Can we find out how much the BCCPP is invested in these companies? Because then each of us can calculate how much we're personally invested in their success, and short-sell these assets by the equivalent amount.


Or, an option I find easier: calculate how much you're personally profiting from these companies(*), via your investment in the BCCPP, and donate the proceeds to organizations protecting the climate/arctic/First Nation rights.


Option A: refuse to invest in unethical companies. Let someone else take the money. Notice that unless everyone refuses to invest, this will do little to stop the company.

Option B: invest in the unethical companies and use their own money to fight what they're doing. Best case, the fight is successful and the evil company will be no more. Worst case, the outcome is equivalent to (A) in that the company does bad things but you're not taking their money.

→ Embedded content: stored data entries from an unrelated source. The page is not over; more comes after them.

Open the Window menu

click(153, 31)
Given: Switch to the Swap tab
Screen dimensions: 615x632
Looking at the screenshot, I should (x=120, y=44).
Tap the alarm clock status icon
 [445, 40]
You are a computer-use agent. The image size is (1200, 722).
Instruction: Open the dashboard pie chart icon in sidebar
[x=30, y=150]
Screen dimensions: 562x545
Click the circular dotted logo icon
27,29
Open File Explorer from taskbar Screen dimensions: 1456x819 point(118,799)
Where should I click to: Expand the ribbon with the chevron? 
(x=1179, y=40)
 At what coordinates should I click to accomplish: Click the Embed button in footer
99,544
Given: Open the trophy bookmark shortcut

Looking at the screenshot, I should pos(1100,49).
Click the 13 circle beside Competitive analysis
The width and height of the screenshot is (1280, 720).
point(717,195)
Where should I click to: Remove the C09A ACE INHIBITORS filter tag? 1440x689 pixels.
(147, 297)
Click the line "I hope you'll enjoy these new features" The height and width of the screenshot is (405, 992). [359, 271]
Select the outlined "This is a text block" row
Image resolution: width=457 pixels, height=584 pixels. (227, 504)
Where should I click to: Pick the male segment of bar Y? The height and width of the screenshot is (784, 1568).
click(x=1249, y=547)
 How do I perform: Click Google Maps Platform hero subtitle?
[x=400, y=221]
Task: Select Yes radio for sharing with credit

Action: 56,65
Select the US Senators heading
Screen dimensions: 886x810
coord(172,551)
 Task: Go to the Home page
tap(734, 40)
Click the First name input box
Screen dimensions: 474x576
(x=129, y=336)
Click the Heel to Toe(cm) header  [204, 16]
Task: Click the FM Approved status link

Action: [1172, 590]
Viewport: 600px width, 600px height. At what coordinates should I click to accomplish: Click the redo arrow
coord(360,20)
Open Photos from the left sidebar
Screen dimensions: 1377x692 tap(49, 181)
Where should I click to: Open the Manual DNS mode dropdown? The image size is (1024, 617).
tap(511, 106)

I'm curious what our ethics profs think (if there are any of you reading this), but is there really an ethical case for (A) over (B)? 


Lucas



*footnote: according to the page Nilima linked to, Enbridge+Suncor+TC = 0.8% of the BCCPP portfolio, but also note that the top 25 companies listed on that page only add up to 8%, so 0.8% is actually one tenth of that. So between 1-10% of your portfolio will be invested in dirty energy companies. Let's assume the worst case (10%), and let's assume that they're making profits to the tune of 5% a year (after inflation). With a 20%-of-annual-salary contribution, this means that we should consider donating 5% x 10% x 20% = 0.1% of our salary, every year, to charities fighting against climate change and for First Nations rights. That's $100 per year for a $100k salary. Surely that's not too much to ask for -- you might be giving that much already...?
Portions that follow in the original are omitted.